*** Opening of Text passage ***

I seek a tool that will let me clear all the email account contents in a given domain w/o deleting the accounts.

I have a great number of email addresses.  I usually create a new address for any subscription or purchase, then forward that account to a central, unpublished account.  This has served me well in regard to identifying/quelling questionable sources.  However, those addresses do tend to accumulate mail.  While no more than 300-350 are currently active, there are probabably 500+ accounts all told.

The problem is that I need to delete most of the email on the domain server, which is stored as 20 here, 30 there, 100 in another account.

I had, several system crashes ago, an app that did that very thing for me ... I simply pointed it to the domain, and it deleted all current email w/o changing the account(s).  Unfortunately, I've lost that due to faulty backups.  I don't even recall the name of it, and searches via Google & other engines have not produced anything similar.

Without some such tool, I could spend a week doing nothing but deleting email - not an endearing task by any stretch of the imagination, and a task that I really do not have time to perform.

Do any of you know of any such tool?

*** Close of Text passage ***

Job A: From the post about clearing email, print the passage that starts at the words "I seek a tool" and ends after "accounts all told.".
Job B: In the post about clearing email, what caused the writer to lose the app that once did this job?

*** Opening of Stored data ***

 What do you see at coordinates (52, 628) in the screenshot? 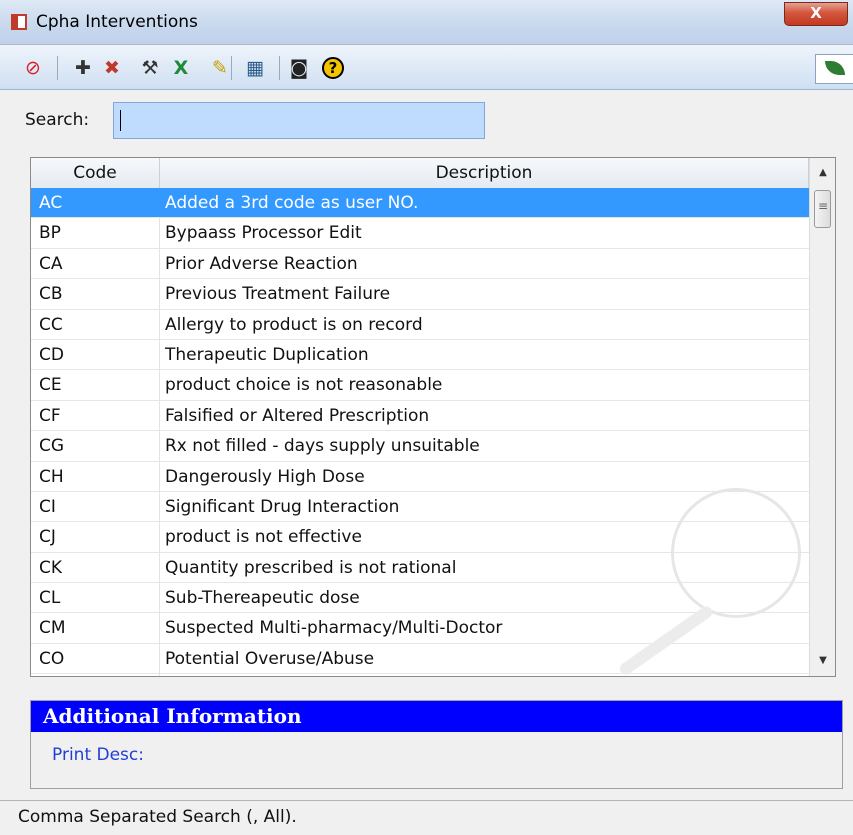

*** Close of Stored data ***

Your solution A:
I seek a tool that will let me clear all the email account contents in a given domain w/o deleting the accounts.

I have a great number of email addresses.  I usually create a new address for any subscription or purchase, then forward that account to a central, unpublished account.  This has served me well in regard to identifying/quelling questionable sources.  However, those addresses do tend to accumulate mail.  While no more than 300-350 are currently active, there are probabably 500+ accounts all told.

Your solution B: Faulty backups.